Excerpted passage —
An 8 foot deep cold sink
Two well casings extending 19 feet deep below the cold sink fitted with passive air circulation units
Dry earth thermal mass on the roof, as well as the North, East, and West walls that is disconnected from surrounding soil by a polyethylene membrane “umbrella”
Inflow of household greywater at or above room temperature
A south facing glass wall measuring 10 feet by 5.5 feet, sloped perpendicular to the angle of the sun at solar noon on February 1st

Will be sufficient to keep a greenhouse with interior dimensions of 10 feet by 9.5 feet above 50 degrees and below 92 degrees year-round in Western Montana at an elevation of 3200 feet above sea level.

Possible failure modes and potential mitigation steps include:

If the internal temperature of the greenhouse drops below 50 degrees while all vents and doors are appropriately sealed, then we will begin installation of either an active thermal curtain to reduce radiative heat loss from the glazing, or an active air circulation system.

If the internal temperature of the greenhouse rises above 99 degrees with all the vents and doors appropriately sealed, then we will begin installation of either a passive heat dump ventilation system, or an active air circulation system.

Dataset excerpt —
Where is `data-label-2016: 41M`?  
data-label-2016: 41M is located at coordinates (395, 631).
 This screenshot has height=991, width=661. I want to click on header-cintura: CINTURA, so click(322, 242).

Exercise brief —
Change the greenhouse design text from "Inflow of household" to "glazing, or an active air circulation system.", writing that stretch out again with "acrylic wall" put in place of "glass wall". Work only from the greenhouse design text; the material plays no part here.

Response to the task —
Inflow of household greywater at or above room temperature
A south facing acrylic wall measuring 10 feet by 5.5 feet, sloped perpendicular to the angle of the sun at solar noon on February 1st

Will be sufficient to keep a greenhouse with interior dimensions of 10 feet by 9.5 feet above 50 degrees and below 92 degrees year-round in Western Montana at an elevation of 3200 feet above sea level.

Possible failure modes and potential mitigation steps include:

If the internal temperature of the greenhouse drops below 50 degrees while all vents and doors are appropriately sealed, then we will begin installation of either an active thermal curtain to reduce radiative heat loss from the glazing, or an active air circulation system.